If you intend to see Girls & Boys, don’t read this review.

If you intend to see Girls & Boys, then you should do two things. First, come back to this review: it’s a production best seen with no preconceptions. Second: have a child.

Still here? Good, because there is no way to discuss this play without spoiling its big reveal. It opens with Carey Mulligan centre stage, in orange shirt and red trousers, against set designer Es Devlin’s boxy backdrop of purest cyan. It’s a palette favoured by Hollywood posters, because the contrast is so striking. (Van Gogh once used it on a still life of crabs.) Mulligan’s unnamed narrator tells us how she met her husband, who is only ever “he”. Her monologue starts off funny – “Paris? Call that a world city? It’s Leeds with wider streets” – and sexually frank, but it’s also cleverly disconcerting.

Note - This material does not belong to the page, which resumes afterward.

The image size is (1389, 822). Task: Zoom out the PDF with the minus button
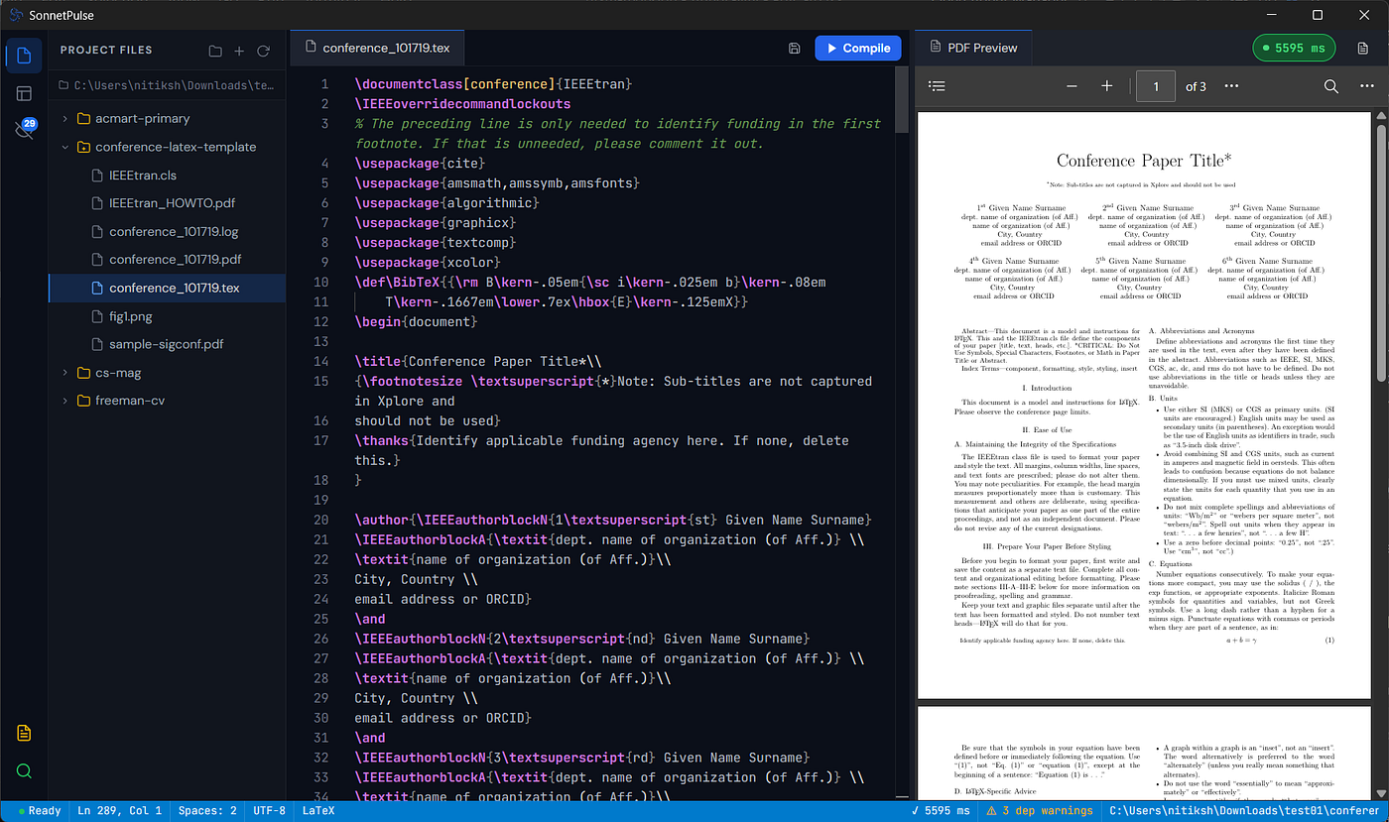tap(1072, 86)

She met him in an Easyjet queue and “took an instant dislike to the man”. Why? Because he was obliviously buried in a book – or because of his interaction with two models, who tried to queuejump by feigning sexual interest to stand next to him? (“And he’s just like, well of course… but I get to sleep with one of you, right?”) One of the models snottily tells him that she would never sleep with a Normal like him, and he acknowledges the truth of this. Then he calls them “bitches” for playing with his feelings, makes a chivalrous speech about the transcendence of loving sex, and suggests that sleeping with them would be “necrophilia… wanking into a pretty dress”. The temptation is to cheer – he put those stuck-up cows in their place! – and I wondered if my disquiet was evidence I’ve gone full Millie Tant. (Beware men who think there are some women to whom it’s OK to be sexist.)

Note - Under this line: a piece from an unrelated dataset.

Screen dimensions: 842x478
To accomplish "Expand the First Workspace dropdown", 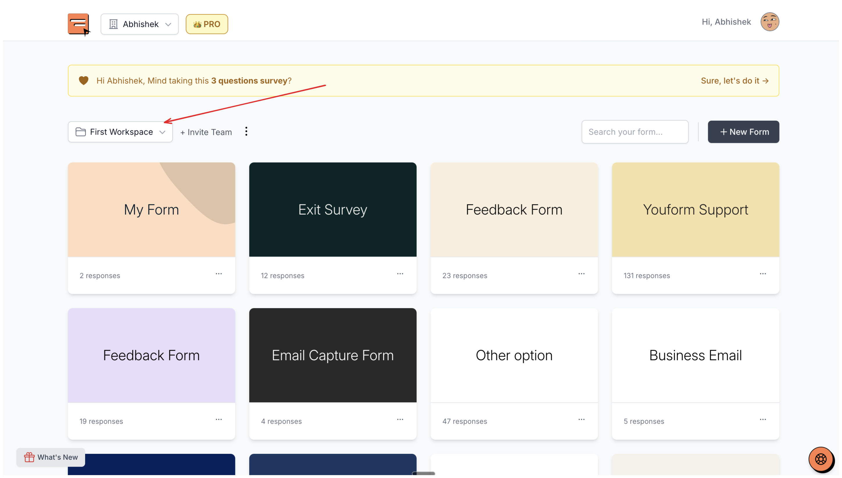I will pyautogui.click(x=120, y=132).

But no. The husband is indeed a wrong ‘un. Mulligan’s monologues are interspersed with role-plays against another pure-cyan set; a living room, with details – a sippy cup, a blanket – again picked out in orange. She chides her children, Leanne and Danny, talking to the empty air about their petty squabbles. And then, halfway through the 90-minute running time, comes the punch: “I know they’re not here by the way. My children… I know they’re dead.” My mind went instantly to a routine by Louis CK. “A woman saying yes to a date with a man is literally insane,” the comedian says. “Globally and historically, we’re the number one cause of injury and mayhem to women. If you’re a guy, imagine you could only date a half-bear-half-lion.”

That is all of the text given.